当前位置: 首页 > 工具软件 > TBase > 使用案例 >

Tbase 源码 (一)

慕和惬
2023-12-01

     TBase 是基于Postgres-XL 开源项目,演进优化发展而来的 企业级分布式并行计算开源数据库。

TBase is an advanced enterprise-level database management system based on prior work of Postgres-XL project. It supports an extended subset of the SQL standard, including transactions, foreign keys, user-defined types and functions. Additional, it adds parallel computing, security, management, audit and other functions.

  Postgres-XL 10R1.1 版本发布后(2019-02-18),后续 停止新版本发布。

Postgres-XL官方网站  Postgres-XL | Open Source Scalable SQL Database Cluster

 Postgres-XL 10R1.1 now available! Click here to download the source tarball. (2019-02-18)

TBase是一个提供写可靠性,多主节点数据同步的关系数据库集群平台。你可以将TBase配置一台或者多台主机上,TBase数据存储在多台物理主机上面。数据表的存储有两种方式, 分别是distributed或者replicated ,当向TBase发送查询 SQL时,TBase会自动向数据节点发出查询语句并获取最终结果。

TBase采用分布式集群架构 , 该架构分布式为无共享(share nothing)模式,节点之间相应独立,各自处理自己的数据,处理后的结果可能向上层汇总或在节点间流转,各处理单元之间通过网络协议进行通信,并行处理和扩展能力更好,这也意味着只需要简单的x86服务器就可以部署TBase数据库集群。

解读一下TBase的三大模块

  • Coordinator:协调节点(简称CN)

    业务访问入口,负责数据的分发和查询规划,多个节点位置对等,每个节点都提供相同的数据库视图;在功能上CN上只存储系统的全局元数据,并不存储实际的业务数据。

  • Datanode:数据节点(简称DN)

    每个节点还存储业务数据的分片在功能上,DN节点负责完成执行协调节点分发的执行请求。

  • GTM:全局事务管理器(Global Transaction Manager)

    负责管理集群事务信息,同时管理集群的全局对象,比如序列等。

Q:支持行列混合存储吗?

A:开发的V3版本是支持的,目前开源的V2版本是只支持行存。

Q:扩容后老数据如何清理?

A:我们现在扩容的老数据更多的是通过delete+vacuum的方式做数据的清理,因此老数据清理会对业务造成一些影响。后面会有一些更好的方式来做,比如说做一些数据聚簇的方案,来优化扩容的搬迁和扩容的数据清理对系统的一些影响。

Q :索引膨胀如何解决?

A:若你更新数据或者数据搬迁确实会有索引膨胀,我们建议是重建索引。因为索引重建是可以并行来做的,对业务其实是没有太大的影响,索引建好后把老的索引删掉就OK了。

 ++++++++++++++++++++++++++++++++++++++++++++

===Tbase ===   源码【语义分析】部分 沿用了PostgreSQL的源码。

    【查询重写】部分依然沿用PostgreSQL的源码\src\backend\tcop\Postgres.c,入口函数是:pg_rewrite_query 。

问题陈述 A: 将 TBase 节选中从“Postgres-XL官方网站  Postgres-XL |”到“source tarball. (2019-02-18)”的这一段原样照录下来。
问题陈述 B:
根据 TBase 节选回答下列问题，答案按相同编号分行写出：
(i) Postgres-XL 10R1.1 版本是哪一天发布的？
(ii) TBase 数据表的存储有哪两种方式？
(iii) 【查询重写】部分的入口函数是什么？
问题陈述 C: 用两句话概括 TBase 节选。

所给数据:

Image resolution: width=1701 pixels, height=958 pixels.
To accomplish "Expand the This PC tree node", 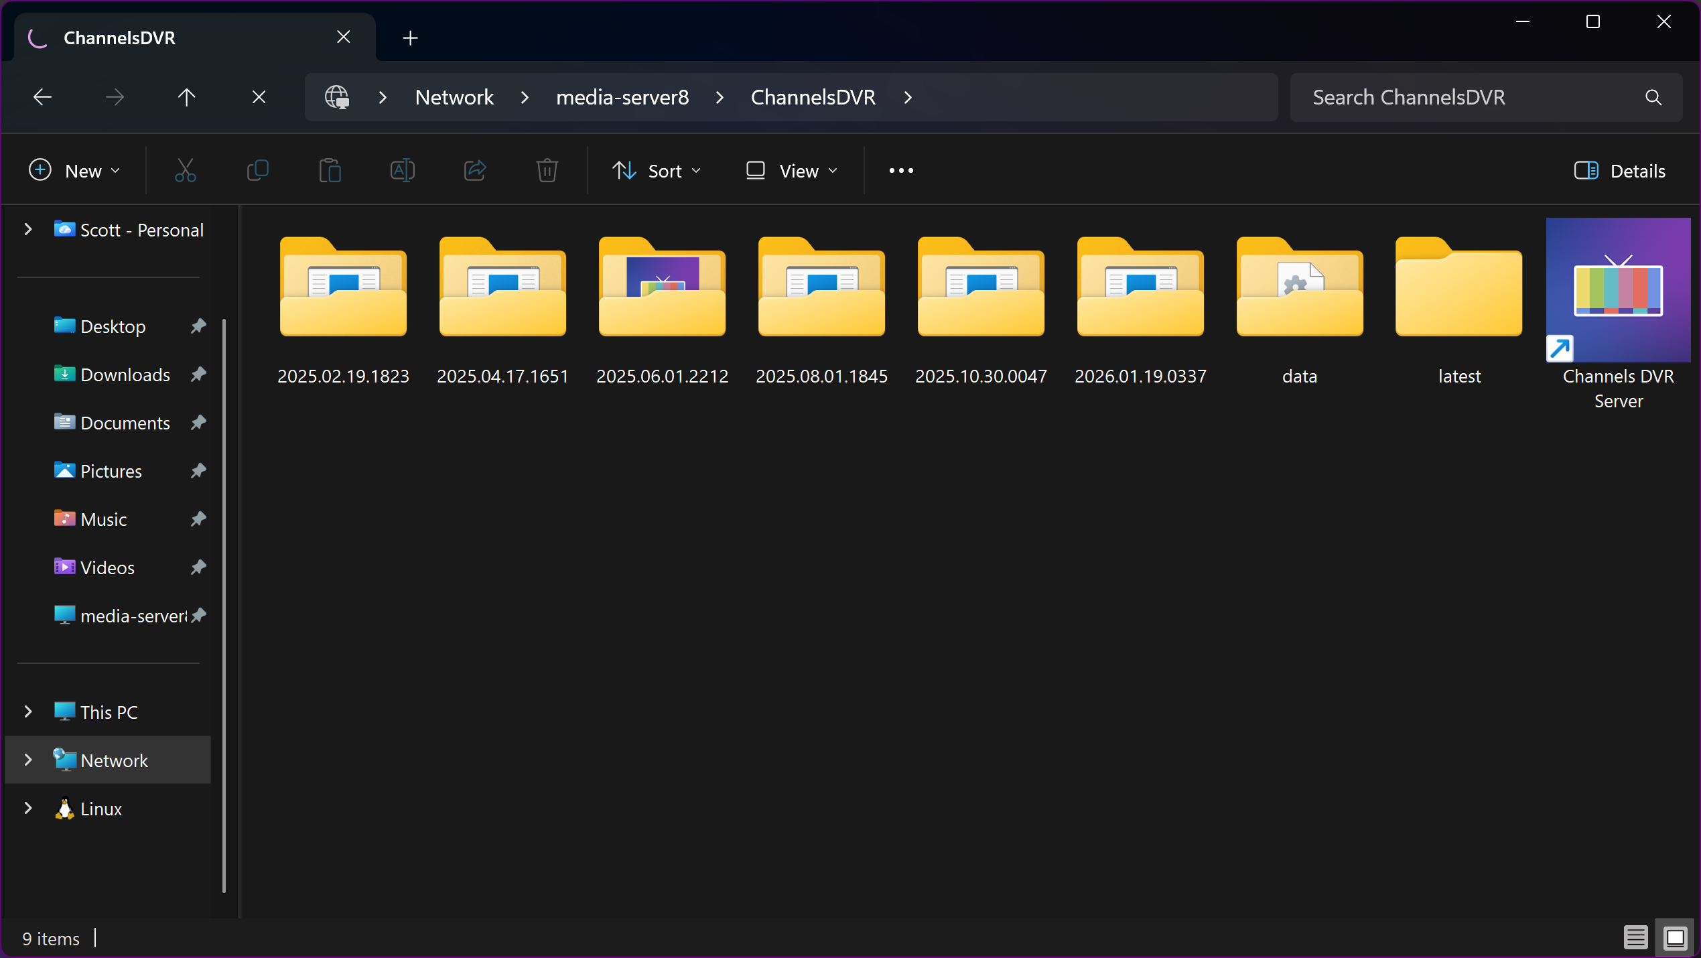I will click(x=28, y=711).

输出结果 A:
Postgres-XL官方网站  Postgres-XL | Open Source Scalable SQL Database Cluster

 Postgres-XL 10R1.1 now available! Click here to download the source tarball. (2019-02-18)

输出结果 B:
(i) 2019-02-18
(ii) distributed 和 replicated
(iii) pg_rewrite_query

输出结果 C: TBase 是在 Postgres-XL 基础上演进优化而来的企业级分布式并行计算开源数据库，采用无共享（share nothing）的分布式集群架构，由协调节点、数据节点和全局事务管理器三大模块组成。节选还回答了行列混合存储、扩容后老数据清理和索引膨胀等问题，并说明其语义分析和查询重写部分沿用了 PostgreSQL 的源码。